Aggregated insights from reviews and discussions across the web.

Overall reception: Mixed reception

Dr. Julie Smith's 'Why Has Nobody Told Me This Before?' has achieved massive commercial success with over 1 million copies sold worldwide and spent over 100 weeks on the Sunday Times bestseller list. The book receives generally positive reception (3.87/5 on Goodreads with 42,627 ratings), particularly praised for making mental health concepts accessible to general audiences. Reviewers consistently note that the book functions as a practical 'mental health toolbox' with bite-sized chapters covering anxiety, depression, motivation, grief, and self-doubt, designed to be read non-sequentially based on immediate needs.
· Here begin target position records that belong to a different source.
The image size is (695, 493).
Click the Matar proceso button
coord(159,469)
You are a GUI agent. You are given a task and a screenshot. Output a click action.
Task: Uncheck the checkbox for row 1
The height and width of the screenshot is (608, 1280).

However, reception is notably divided based on readers' prior exposure to mental health content. Those new to psychology and self-help find the book revelatory and empowering, appreciating its straightforward explanations and actionable tools. More experienced readers in mental health literature frequently criticize the content as basic, repetitive, and lacking depth, with multiple reviewers noting they had 'heard all this before.' The book's strength appears to be its accessibility and practical format rather than groundbreaking insights, with the author's empathetic, non-judgmental tone consistently praised even by those who found the content familiar.
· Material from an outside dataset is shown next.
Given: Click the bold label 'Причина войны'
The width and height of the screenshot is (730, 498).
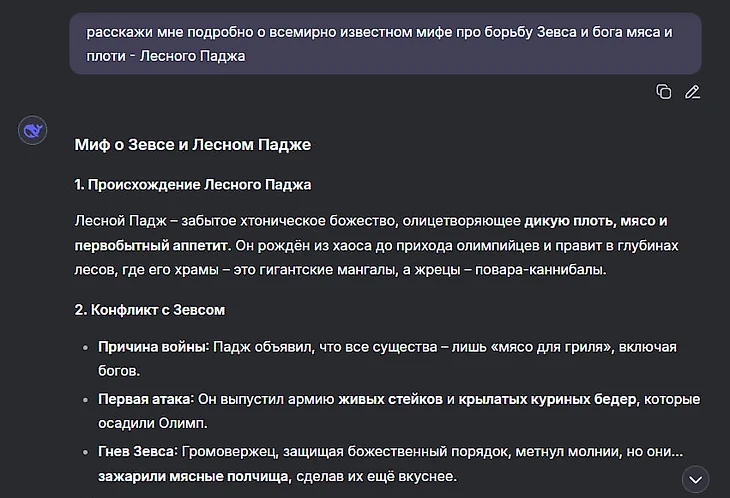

Critics appreciate that Dr. Smith avoids toxic positivity and acknowledges that feelings cannot simply be 'stopped,' instead teaching readers to understand and work with their emotions. The book's structure—with summary bullet points at the end of each short chapter and sections organized by specific challenges—makes it function well as a reference guide. The audiobook narrated by the author herself receives particular praise for its warm, conversational delivery.

What readers loved

  • Highly accessible for beginners with no background in psychology or mental health, presenting complex concepts in simple, easy-to-understand language
  • Practical 'toolbox' approach with actionable techniques rather than just theory, including specific exercises and coping strategies readers can implement immediately
  • Non-sequential structure allows readers to skip directly to chapters addressing their current needs (anxiety, grief, motivation, etc.) without reading cover-to-cover
  • Avoids toxic positivity and overly optimistic self-help clichés; acknowledges that negative feelings are valid and teaches working with emotions rather than suppressing them
  • Empathetic, warm, and non-judgmental tone that makes readers feel understood rather than criticized
  • Short, digestible chapters with summary bullet points make information easy to retain and reference later
  • Emphasizes self-compassion as a resilience tool rather than self-criticism, with the memorable line 'if you want a man to get up off the ground, you have to stop beating him'

Common critiques

  • Content is basic and repetitive for readers already familiar with cognitive behavioral therapy, mindfulness, or self-help literature—multiple reviewers noted learning nothing new
  • Lacks depth and scientific detail; often only scratches the surface of important topics without exploring them thoroughly
  • Significant repetition of concepts like exercise, gratitude lists, and eating well across multiple chapters
  • The title is misleading—many readers felt 'somebody HAS told me this before' as the advice is mainstream and widely available
  • Some chapters feel too short, reading like summaries that still include bullet-point summaries at the end, creating redundancy
Last updated April 28, 2026 Summary based on publicly available reviews. May not reflect every reader's experience.